[Part of a data file]
++++++++
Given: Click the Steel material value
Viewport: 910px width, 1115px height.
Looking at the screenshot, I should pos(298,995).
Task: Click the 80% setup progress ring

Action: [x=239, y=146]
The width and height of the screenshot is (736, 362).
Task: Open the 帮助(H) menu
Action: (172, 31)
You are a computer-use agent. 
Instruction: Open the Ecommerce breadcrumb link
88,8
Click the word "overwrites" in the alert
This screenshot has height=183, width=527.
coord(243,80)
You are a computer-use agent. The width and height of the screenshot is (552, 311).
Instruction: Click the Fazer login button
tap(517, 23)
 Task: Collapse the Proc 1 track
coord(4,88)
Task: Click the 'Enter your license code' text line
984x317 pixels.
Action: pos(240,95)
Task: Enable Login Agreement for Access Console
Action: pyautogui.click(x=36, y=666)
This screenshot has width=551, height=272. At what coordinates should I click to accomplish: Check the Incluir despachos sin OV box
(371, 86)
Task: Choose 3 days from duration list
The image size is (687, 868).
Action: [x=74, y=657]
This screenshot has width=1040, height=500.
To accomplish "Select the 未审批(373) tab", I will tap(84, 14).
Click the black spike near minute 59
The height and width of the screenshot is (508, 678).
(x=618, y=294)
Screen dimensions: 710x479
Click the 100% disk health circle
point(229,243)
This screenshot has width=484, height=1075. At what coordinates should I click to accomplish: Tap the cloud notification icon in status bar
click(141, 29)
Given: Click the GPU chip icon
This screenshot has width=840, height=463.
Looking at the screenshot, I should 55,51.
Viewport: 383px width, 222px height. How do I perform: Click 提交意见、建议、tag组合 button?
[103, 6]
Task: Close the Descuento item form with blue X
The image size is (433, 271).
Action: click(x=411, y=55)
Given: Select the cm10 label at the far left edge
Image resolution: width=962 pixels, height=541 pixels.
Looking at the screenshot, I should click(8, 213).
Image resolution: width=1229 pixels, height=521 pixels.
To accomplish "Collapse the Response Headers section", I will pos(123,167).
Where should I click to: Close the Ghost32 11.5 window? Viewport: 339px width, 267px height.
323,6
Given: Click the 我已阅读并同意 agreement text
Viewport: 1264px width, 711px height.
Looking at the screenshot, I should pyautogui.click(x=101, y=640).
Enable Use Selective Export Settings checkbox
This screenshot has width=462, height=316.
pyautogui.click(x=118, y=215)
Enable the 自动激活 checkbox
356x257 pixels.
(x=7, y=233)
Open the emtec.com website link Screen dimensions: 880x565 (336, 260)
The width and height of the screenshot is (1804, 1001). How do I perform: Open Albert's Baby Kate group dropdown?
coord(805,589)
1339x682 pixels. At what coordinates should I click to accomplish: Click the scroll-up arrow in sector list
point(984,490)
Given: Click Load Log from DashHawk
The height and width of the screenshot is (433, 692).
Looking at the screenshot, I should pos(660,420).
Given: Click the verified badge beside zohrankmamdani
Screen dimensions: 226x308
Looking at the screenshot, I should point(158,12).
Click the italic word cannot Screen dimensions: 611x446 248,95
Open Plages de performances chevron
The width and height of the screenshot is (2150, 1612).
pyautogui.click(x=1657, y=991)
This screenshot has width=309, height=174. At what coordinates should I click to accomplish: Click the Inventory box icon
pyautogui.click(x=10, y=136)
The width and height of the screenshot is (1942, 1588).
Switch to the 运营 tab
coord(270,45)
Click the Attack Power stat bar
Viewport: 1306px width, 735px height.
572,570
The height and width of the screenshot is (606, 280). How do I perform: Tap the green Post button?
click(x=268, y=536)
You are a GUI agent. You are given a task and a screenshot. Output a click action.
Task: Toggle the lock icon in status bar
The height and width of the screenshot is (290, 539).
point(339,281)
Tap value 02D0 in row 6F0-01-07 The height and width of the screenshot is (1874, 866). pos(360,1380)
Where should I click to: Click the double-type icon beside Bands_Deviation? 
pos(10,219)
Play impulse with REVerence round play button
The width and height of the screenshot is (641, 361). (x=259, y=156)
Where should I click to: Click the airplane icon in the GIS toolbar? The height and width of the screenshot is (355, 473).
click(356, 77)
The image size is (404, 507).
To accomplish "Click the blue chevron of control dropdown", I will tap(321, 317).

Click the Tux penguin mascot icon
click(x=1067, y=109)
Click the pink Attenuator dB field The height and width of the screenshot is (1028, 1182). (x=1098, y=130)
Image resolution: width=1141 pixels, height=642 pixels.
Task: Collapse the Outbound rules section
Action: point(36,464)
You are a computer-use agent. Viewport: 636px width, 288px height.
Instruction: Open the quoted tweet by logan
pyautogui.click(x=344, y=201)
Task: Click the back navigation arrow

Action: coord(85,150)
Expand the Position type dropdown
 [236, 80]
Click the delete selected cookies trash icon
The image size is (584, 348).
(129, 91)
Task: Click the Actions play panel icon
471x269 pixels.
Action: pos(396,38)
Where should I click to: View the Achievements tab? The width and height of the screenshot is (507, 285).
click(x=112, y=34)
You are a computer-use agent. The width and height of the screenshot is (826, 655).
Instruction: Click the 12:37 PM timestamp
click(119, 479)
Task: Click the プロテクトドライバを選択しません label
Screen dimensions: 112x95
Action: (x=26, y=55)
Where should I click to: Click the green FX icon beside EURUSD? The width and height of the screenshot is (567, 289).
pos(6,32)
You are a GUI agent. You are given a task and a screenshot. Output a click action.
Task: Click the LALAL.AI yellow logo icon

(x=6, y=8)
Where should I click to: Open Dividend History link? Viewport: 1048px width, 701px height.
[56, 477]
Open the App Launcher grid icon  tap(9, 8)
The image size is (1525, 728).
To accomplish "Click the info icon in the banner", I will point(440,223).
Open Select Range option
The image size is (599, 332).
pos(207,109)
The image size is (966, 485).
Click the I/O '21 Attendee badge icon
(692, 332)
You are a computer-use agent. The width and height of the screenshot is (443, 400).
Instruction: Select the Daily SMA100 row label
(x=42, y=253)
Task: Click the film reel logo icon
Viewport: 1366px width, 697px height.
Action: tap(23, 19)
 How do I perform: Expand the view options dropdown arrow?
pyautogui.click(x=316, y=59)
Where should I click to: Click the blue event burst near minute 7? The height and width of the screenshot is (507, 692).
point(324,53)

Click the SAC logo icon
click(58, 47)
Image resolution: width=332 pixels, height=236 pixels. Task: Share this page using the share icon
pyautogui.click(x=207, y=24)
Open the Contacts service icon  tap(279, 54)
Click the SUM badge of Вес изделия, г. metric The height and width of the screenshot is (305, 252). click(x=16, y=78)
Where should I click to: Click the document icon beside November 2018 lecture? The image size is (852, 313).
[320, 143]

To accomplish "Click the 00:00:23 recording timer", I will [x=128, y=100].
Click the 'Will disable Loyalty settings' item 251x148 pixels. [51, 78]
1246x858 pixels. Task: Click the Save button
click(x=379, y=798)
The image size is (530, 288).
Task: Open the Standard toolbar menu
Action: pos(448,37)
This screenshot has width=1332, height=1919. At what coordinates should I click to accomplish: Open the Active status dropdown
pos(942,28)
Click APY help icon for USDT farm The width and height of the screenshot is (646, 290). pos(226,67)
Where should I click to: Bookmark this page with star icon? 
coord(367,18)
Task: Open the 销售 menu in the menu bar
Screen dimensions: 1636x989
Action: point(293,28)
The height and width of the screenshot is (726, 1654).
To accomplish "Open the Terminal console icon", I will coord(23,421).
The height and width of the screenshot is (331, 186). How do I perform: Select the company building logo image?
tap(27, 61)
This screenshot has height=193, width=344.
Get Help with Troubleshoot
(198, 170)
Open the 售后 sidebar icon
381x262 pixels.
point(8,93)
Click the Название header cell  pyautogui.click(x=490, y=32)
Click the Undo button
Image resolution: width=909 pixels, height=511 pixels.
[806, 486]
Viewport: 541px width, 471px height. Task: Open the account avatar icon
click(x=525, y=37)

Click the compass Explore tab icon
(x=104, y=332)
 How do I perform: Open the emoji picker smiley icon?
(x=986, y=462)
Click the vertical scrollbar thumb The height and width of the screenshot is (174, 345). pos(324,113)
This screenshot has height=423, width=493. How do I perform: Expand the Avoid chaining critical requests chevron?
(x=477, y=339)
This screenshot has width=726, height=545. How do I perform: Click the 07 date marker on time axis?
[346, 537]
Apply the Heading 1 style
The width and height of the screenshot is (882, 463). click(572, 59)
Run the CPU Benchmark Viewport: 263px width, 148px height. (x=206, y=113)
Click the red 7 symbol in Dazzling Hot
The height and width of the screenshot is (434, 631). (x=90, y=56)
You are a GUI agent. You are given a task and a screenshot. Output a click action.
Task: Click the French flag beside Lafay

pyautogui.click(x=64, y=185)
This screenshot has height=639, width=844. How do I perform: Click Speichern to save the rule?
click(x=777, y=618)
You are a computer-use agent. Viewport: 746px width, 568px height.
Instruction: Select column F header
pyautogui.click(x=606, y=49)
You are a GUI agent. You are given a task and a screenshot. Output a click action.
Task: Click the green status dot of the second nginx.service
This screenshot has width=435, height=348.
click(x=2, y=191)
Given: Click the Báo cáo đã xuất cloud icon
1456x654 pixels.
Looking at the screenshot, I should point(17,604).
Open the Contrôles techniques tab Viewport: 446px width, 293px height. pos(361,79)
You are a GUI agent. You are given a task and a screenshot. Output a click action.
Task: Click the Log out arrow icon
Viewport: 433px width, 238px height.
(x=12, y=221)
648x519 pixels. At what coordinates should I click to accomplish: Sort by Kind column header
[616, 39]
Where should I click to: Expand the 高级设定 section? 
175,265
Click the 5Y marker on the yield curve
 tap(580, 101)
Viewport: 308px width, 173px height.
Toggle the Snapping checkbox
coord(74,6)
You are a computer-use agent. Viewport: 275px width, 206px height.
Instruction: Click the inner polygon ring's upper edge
++++++++
Task prompt:
Rewrite the lines from the line with "You are a computer-use agent. Viewport: 746px" up to and including the line with "click(x=2, y=191)", scaling each click coordinate in the answers by 2.05 and rounding to whole numbers, with halves rounded up. Keep every other number and all remaining text unchanged.

Exercise output:
You are a computer-use agent. Viewport: 746px width, 568px height.
Instruction: Select column F header
pyautogui.click(x=1242, y=100)
You are a GUI agent. You are given a task and a screenshot. Output a click action.
Task: Click the green status dot of the second nginx.service
This screenshot has width=435, height=348.
click(x=4, y=392)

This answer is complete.